For technology providers such as Philips, the digital solutions that make this degree of data sharing possible, the focus must be on making them easy to use, interoperable, trustworthy, safe and secure. Healthcare professionals must also play their part by embracing the new ways of working that these tools support.
Hospitals must be ready to invest in IT infrastructure while knowing that ROI will only come in time and is dependent on adoption by their professional users. And governments must resolve privacy and safety issues to allow data sharing – among hospitals, and ultimately across state or country borders – with decent but not restrictive legislation.
Kimpen warns that healthcare systems which are slow to seize the virtual care momentum risk being left behind as the industry continues to pivot to value-based healthcare: digitalisation is a key enabler of cost reduction and the provision of better patient experiences through this transformation. In this new world, some of the transformations seen in the reimbursement arena, for example, are likely to continue as new ways of accounting in areas such as remote patient consultations or digital pathology assessments become mainstream.

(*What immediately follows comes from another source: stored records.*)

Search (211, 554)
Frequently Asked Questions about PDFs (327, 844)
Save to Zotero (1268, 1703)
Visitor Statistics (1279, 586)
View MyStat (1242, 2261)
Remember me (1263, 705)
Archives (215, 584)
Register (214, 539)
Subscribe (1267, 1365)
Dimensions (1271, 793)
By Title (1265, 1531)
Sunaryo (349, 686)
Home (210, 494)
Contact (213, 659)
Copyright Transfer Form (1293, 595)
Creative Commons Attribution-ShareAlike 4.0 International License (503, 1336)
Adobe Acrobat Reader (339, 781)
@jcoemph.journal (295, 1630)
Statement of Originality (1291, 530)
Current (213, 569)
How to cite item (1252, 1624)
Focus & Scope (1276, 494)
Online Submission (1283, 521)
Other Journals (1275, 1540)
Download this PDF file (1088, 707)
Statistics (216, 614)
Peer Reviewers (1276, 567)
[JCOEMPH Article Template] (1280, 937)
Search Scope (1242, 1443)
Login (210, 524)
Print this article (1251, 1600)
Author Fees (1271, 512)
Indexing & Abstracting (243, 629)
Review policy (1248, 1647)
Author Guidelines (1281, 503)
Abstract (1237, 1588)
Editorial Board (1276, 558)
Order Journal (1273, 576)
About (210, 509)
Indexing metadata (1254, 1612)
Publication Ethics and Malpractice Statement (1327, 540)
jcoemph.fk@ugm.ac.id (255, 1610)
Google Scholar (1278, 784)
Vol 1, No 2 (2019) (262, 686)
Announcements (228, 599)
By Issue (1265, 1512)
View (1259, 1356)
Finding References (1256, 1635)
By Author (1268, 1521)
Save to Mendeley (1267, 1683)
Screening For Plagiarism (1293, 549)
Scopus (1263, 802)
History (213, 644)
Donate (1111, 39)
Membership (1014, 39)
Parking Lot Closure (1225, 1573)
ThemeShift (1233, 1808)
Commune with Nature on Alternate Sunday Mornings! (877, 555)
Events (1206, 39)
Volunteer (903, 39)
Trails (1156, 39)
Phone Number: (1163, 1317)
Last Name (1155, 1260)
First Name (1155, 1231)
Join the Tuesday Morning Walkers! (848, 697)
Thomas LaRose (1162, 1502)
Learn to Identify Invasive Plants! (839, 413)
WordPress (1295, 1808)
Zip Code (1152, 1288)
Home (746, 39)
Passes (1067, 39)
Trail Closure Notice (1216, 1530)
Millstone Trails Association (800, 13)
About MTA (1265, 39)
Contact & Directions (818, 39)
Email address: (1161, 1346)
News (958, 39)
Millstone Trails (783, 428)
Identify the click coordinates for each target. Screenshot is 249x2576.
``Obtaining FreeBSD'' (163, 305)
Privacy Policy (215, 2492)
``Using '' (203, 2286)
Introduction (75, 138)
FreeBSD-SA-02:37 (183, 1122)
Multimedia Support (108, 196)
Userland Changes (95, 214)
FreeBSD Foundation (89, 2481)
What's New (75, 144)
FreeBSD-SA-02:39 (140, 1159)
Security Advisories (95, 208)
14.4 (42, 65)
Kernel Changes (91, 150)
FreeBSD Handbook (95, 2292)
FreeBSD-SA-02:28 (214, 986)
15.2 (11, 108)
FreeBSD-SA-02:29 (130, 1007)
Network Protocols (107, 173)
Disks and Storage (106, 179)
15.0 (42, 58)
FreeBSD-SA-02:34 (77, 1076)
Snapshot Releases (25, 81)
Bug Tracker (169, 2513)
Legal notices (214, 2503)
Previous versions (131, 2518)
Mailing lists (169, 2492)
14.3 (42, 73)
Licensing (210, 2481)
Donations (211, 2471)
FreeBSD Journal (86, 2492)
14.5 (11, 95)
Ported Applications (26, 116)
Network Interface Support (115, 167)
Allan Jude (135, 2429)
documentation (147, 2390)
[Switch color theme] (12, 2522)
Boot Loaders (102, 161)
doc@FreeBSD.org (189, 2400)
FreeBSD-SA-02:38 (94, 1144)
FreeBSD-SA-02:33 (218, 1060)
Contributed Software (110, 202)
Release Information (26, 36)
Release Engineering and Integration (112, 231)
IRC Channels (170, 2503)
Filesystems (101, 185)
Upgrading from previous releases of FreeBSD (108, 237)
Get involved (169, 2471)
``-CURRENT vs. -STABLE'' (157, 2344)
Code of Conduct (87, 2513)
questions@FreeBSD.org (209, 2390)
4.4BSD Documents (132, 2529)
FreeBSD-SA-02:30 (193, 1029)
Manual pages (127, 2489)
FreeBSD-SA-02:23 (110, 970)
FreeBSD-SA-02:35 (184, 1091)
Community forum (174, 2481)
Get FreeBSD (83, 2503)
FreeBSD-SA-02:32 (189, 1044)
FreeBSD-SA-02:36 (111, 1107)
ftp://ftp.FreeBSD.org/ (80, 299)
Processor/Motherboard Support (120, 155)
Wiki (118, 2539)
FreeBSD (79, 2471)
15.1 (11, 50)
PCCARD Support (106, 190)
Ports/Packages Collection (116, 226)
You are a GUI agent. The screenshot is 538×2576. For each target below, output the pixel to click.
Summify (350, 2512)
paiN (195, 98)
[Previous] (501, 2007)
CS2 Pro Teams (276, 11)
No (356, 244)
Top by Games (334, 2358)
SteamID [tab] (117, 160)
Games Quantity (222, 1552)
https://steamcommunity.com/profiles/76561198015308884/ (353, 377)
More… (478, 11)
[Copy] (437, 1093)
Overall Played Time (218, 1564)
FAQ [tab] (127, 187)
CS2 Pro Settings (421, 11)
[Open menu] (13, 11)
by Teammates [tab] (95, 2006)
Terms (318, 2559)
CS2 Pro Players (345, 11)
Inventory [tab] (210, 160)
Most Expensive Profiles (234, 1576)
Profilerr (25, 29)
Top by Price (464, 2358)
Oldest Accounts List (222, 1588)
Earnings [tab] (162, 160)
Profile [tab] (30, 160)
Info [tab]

The way in which telehealth appears to have leapfrogged over AI as the technology that would have most improved work satisfaction during COVID is probably more to do with the way in which younger doctors seized the tools to hand than a reversal of a pre-COVID trend. Kimpen says that AI has certainly not been pushed back on their agenda – it is simply that telehealth helped them in real time. They continue to have high expectations for both technologies.
Great expectations
Those expectations will play an important role in the ongoing evolution of digital health beyond the pandemic. National health systems will all face their own challenges as they navigate the complex journey to value-based care. But as the results of the Future Health Index Insights report reveal, the wealth of experience obtained by younger healthcare professionals across the industry in such a short and intense period is probably one of their most important resources. It might even hold the key to future success.
Research methodology
The Future Health Index Insights: COVID-19 and Younger Healthcare Professionals survey was fielded from June 19 to July 30, 2020 in 5 countries (China, France, Germany, Singapore and the United States of America) in their native language. The survey was conducted online and offline (as relevant to the needs of each country) with a sample size of 100 per country for doctors under 40 years old, who have completed their first medical degree. The survey length was approximately 10 minutes. The total sample from the survey includes 500 doctors under 40 years old.